WHAT THE EXERCISE ASKS. Report every line of the data below that contains the word "element", copying each line in full. Case counts.

(Data for locating described items)

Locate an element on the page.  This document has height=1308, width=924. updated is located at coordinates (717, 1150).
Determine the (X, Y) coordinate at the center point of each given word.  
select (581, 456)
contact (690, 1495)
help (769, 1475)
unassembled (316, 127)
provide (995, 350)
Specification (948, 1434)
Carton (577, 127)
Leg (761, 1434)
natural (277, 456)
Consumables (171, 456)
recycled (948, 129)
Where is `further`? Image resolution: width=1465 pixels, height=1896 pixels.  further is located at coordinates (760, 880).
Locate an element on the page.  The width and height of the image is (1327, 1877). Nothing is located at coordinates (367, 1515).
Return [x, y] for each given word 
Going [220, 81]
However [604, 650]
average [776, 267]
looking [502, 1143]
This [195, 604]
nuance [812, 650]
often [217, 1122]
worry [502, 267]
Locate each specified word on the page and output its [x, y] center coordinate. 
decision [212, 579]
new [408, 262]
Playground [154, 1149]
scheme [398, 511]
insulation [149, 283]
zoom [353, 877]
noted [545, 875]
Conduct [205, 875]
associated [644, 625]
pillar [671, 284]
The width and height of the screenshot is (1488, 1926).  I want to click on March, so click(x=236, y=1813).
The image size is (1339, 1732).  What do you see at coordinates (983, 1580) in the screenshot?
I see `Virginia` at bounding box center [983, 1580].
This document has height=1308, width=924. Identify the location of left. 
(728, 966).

RESPONSE TO THE EXERCISE.
Locate an element on the page.  This document has height=1308, width=924. updated is located at coordinates (717, 1150).
Locate an element on the page.  The width and height of the image is (1327, 1877). Nothing is located at coordinates (367, 1515).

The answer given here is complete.